Crier-Hosein didn’t stop there. She went out and got better fabric and sat down at a machine and sewed 25 of her maternity underwear with plans of selling them. Still, the vision she had was not being transferred to the fabric in her hand.
Buoyed by stories of other pregnant women, who experienced similar discomfort upon bending, Crier Hosein went at it again. The third time proved to be the charm and PregZen was born. Zen is short for her daughter’s name.
The maternity underwear she created is much like a disposable diaper (albeit less bulky) in that it fits between the legs and with adjustable bra-like hooks at the side. The underwear is made of a nylon and spandex fabric and Crier-Hosein also thought ahead to the post pregnancy mother by including a belly band which which give support to the new mother.
For the pregnant woman it also helps to ease back pains and can be worn by women who are size small to extra extra large.
PregZen is not yet available in stores but Crier-Hosein has posted her project on the Kickstarter.com website to raise funds to mass produce it. She would need about $20,000 initially, which would go towards patenting her product.
So far she is almost at the $2000 US mark and with 28 days to raise the rest.
“I am really hoping the exposure will help me to reach my goal.”
The Miami based married mother of two, Crier-Hosein believes that her product would be successful, especially considering the source of which it came.

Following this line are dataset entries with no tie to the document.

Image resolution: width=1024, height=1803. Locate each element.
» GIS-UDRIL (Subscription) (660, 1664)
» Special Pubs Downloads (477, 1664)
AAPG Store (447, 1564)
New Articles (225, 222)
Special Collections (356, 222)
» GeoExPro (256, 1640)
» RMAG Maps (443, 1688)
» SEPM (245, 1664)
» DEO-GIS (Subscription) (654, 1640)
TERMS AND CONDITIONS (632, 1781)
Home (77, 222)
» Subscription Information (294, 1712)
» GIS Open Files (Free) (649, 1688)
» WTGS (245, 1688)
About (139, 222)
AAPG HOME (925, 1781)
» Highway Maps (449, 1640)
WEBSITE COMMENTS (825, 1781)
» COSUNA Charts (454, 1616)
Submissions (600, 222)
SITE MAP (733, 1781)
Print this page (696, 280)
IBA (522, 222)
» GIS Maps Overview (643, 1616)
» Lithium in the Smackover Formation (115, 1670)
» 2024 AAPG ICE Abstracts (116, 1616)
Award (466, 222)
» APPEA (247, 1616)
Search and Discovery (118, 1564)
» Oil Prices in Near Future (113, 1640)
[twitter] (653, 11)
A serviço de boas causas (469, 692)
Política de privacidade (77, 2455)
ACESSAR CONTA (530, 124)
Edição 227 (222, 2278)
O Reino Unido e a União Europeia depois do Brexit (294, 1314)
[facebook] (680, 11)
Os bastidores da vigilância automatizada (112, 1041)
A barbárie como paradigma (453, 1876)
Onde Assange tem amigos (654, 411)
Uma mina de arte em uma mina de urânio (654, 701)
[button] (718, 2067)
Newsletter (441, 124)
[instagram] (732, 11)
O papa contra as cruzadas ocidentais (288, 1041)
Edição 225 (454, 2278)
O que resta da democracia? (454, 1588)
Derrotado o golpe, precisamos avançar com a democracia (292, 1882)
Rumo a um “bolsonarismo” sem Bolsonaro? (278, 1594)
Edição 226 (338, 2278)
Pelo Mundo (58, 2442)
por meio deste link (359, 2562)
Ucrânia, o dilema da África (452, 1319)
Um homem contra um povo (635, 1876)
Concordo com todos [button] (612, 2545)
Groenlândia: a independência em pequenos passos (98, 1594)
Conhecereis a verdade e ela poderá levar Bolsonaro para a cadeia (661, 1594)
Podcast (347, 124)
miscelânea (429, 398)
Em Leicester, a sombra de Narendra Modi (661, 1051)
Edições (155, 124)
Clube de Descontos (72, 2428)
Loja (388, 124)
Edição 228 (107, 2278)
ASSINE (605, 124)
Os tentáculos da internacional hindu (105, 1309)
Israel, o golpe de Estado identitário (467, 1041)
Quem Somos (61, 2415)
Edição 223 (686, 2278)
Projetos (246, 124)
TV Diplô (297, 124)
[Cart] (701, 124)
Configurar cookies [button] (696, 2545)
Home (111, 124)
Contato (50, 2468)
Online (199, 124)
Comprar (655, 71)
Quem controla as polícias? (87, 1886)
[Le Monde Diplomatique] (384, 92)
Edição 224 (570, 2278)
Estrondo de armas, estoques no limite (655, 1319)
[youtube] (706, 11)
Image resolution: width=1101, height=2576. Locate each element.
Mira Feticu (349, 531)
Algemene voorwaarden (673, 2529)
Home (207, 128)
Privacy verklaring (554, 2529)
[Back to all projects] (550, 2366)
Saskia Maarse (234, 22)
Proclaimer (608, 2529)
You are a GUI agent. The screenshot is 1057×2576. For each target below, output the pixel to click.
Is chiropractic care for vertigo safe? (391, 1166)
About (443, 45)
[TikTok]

“I have always prayed to God for a way to give back and He was the one who gave me the idea,” she said.
“It was something I dreamt about and wrote about for three years.”
Crier-Hosein said as soon as the idea was birthed, the right people were sent to make her dream a reality.
“I remember one day walking along Southbeach with my husband and baby and a family began taking photos of us. Our daughter was in on of those Baby K’Tan carriers and the family turned out to be related to Michal Chesal, the woman who co-created Baby K’Tan who was also based in Florida.”
At the time, the idea of PregZen was still swimming in Crier-Hosein’s head and she saw this meeting as a sign that it was time to make her idea public.
Crier-Hosein eventually got in touch with Chesal and said she has learned a lot from the business woman, who developed Baby K’Tan with her husband Isaac.
“She is like my mentor,” Crier-Hosein said.
A native American from the Cree tribe, Crier-Hosein said support also came from her band.
“They have done so much for me that one day I want to give back to them.
“If you ever see the reserves in Canada you’d realise there is need for healing. There are gangs, alcoholism. “PregZen is to help pregnant women out there but it is not about making a whole lot of money and living rich.
“I always pray to God that I would get the chance to do some charity work — even in the reserves — that’s really my passion.”
When Crier-Hosein started out her business her first challenge was fear. Now she has another challenge — pride.
“One of the biggest challenges for me has been putting PregZen on Kickstarter since it involves asking for money to fund the project.
“I don’t like asking people for anything and Kickstarter is so public. It has been a humbling experience for me because I have to drive people to check out my campaign.”
Currently in Trinidad on vacation with her family, Crier-Hosein is hoping that by November/December she would have raised enough funds to have her product in hand, packaged and ready to go.
So far the interest in the PregZen has been encouraging, she said.
“I plan to sell it online.
“I want to start out small because small is manageable.”